C’est une directrice d’école enthousiaste et motivée, ça se voit autant dans l’aplomb de sa démarche que sur les traits de son visage.

En l’espace de 30 secondes, elle :

— salue une poignée d’élèves ;

– rappelle à une enseignante leur rencontre « pour les plans d’intervention » ;

— remercie le concierge d’aider un jeune qui a oublié la combinaison de son cadenas ;

— donne rendez-vous à des parents pour une réunion à 17 h ;

— encourage l’équipe de basketball de son école ;

— réconforte avec empathie un adolescent déprimé.

Ouf !

Cette directrice (fictive) est la vedette de la pub (très réussie) qui a été lancée la semaine dernière pour valoriser les directions d’établissements scolaires.

········

■ **CONSIGNE**:
Réponds à ces questions sur le texte proposé, une réponse par ligne, avec les mêmes numéros.
1. À quelle heure la directrice donne-t-elle rendez-vous à des parents ?
2. Qui la directrice remercie-t-elle, et pour quelle raison ?
3. Dans quel but la pub a-t-elle été lancée ?

■ **DONNÉES**:
········

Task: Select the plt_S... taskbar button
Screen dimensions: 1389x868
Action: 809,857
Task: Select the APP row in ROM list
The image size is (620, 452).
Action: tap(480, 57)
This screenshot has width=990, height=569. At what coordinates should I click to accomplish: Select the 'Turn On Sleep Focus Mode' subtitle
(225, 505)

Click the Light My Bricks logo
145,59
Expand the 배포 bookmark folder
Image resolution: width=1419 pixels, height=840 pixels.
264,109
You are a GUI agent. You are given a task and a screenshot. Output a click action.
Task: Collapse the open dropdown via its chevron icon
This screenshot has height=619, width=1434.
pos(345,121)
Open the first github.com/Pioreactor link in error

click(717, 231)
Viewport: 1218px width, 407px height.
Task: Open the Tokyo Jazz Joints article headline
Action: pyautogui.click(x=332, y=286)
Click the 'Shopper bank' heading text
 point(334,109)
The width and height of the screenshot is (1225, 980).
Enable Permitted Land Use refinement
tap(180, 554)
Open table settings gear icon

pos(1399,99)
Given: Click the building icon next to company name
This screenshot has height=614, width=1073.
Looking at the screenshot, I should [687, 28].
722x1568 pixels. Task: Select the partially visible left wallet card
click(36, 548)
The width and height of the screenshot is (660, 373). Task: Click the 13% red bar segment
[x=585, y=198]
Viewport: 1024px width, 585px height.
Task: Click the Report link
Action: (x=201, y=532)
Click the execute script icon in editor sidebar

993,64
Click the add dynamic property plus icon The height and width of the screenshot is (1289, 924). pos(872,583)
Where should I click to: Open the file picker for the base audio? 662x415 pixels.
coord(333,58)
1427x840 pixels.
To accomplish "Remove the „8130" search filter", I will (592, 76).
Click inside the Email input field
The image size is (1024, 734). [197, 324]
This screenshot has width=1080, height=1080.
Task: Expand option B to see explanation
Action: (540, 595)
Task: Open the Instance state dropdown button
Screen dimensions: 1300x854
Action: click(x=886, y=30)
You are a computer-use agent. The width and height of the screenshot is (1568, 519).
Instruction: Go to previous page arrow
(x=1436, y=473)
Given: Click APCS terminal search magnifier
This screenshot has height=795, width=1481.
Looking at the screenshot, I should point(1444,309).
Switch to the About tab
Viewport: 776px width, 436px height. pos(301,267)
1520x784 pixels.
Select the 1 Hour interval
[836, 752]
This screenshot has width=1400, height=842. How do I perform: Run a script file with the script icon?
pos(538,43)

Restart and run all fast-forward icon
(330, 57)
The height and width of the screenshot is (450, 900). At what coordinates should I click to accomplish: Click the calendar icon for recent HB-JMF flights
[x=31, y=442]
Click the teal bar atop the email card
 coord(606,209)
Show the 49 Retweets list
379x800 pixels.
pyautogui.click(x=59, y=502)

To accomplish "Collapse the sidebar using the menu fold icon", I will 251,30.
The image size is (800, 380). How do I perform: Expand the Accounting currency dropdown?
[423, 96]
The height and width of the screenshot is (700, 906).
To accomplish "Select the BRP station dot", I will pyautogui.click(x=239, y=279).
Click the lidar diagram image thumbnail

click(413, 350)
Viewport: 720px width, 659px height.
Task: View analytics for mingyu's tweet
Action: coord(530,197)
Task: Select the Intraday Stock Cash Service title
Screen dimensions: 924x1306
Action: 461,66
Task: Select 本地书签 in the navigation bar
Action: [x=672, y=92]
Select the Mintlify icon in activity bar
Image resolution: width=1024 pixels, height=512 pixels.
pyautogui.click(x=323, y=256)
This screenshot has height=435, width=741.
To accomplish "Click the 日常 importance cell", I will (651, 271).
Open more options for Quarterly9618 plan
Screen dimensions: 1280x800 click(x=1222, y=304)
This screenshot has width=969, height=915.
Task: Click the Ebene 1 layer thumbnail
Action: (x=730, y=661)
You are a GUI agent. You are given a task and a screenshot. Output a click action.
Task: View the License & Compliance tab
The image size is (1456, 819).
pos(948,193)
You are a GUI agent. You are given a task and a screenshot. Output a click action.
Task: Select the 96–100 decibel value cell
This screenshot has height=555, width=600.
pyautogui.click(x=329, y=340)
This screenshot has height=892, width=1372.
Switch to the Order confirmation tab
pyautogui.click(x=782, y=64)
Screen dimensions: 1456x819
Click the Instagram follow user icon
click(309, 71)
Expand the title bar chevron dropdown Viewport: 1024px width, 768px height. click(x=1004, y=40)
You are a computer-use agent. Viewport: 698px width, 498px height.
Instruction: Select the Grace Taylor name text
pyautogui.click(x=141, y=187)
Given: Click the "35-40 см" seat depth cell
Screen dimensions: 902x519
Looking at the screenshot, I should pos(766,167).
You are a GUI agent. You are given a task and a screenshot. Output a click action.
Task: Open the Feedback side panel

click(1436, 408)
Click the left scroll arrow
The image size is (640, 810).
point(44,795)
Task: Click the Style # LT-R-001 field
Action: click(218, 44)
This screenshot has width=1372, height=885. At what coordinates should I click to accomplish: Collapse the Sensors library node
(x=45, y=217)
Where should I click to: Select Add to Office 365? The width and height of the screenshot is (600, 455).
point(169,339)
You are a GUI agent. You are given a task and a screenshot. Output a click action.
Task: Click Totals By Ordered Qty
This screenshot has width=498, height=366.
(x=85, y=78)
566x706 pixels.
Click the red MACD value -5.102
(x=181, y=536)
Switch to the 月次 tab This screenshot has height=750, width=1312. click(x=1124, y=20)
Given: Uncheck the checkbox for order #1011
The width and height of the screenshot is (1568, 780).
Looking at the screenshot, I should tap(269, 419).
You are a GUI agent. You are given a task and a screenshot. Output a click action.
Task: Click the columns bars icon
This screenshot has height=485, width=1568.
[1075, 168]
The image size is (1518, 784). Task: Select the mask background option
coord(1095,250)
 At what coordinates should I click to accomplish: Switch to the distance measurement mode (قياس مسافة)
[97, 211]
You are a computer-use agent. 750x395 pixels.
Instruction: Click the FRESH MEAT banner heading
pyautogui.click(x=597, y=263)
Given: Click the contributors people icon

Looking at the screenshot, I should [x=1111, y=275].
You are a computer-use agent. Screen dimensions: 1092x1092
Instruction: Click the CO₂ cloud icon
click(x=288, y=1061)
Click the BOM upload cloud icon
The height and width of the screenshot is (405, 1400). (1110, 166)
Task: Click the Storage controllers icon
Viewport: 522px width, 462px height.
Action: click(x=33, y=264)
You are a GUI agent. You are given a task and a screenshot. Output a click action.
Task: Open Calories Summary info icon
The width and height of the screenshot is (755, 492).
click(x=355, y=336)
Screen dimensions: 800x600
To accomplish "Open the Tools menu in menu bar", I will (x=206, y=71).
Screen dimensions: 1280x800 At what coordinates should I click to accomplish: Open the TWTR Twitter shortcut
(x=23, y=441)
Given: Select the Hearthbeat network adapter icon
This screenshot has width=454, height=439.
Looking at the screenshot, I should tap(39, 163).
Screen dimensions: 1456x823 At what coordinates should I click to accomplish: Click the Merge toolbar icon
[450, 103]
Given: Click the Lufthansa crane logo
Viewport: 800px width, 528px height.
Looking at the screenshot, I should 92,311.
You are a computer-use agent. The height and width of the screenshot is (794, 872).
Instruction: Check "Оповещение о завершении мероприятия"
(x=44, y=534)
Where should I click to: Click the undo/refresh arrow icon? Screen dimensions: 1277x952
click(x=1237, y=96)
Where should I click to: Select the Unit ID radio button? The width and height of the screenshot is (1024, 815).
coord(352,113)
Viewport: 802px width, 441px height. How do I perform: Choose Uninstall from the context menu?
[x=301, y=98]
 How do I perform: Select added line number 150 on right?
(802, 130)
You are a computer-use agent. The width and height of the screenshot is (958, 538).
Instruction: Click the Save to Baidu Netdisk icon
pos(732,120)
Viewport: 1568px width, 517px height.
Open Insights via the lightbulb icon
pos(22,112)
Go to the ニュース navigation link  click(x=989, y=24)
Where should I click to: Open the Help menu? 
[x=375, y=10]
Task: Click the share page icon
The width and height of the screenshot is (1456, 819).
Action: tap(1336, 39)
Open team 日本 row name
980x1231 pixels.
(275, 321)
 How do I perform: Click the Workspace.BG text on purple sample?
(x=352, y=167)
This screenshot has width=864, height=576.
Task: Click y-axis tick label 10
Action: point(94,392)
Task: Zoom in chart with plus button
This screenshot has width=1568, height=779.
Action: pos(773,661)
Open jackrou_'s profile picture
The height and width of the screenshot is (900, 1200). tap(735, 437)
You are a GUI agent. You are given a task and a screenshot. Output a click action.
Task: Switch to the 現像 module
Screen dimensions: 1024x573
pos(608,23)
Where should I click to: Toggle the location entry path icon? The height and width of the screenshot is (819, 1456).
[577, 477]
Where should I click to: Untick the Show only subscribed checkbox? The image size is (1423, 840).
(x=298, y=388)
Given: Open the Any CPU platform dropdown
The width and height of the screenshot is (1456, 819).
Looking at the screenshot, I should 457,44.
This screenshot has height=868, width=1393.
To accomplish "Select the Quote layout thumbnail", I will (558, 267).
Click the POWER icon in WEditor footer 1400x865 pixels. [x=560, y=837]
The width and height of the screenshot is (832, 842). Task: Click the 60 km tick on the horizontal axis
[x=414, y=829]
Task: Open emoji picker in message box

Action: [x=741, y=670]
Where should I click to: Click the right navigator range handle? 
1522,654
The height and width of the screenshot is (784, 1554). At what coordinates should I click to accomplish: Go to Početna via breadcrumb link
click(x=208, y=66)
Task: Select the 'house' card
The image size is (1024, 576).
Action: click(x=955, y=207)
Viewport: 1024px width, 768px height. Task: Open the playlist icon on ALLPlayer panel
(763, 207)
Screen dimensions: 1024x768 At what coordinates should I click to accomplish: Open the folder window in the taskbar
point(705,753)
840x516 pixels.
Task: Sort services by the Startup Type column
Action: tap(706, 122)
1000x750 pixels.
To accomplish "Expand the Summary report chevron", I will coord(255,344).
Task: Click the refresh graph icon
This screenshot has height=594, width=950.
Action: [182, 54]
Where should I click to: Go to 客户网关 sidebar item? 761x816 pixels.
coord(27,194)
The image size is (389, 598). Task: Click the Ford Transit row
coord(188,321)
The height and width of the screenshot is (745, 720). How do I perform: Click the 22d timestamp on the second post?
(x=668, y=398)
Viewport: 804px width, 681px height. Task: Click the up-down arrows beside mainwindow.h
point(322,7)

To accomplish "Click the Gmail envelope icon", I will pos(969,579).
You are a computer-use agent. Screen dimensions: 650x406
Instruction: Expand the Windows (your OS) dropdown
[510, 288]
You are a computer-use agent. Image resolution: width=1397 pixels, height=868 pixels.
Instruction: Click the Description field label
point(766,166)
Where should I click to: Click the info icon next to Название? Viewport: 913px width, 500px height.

········

■ **CORRIGÉ**:
1. À 17 h.
2. Le concierge, parce qu'il aide un jeune qui a oublié la combinaison de son cadenas.
3. Pour valoriser les directions d'établissements scolaires.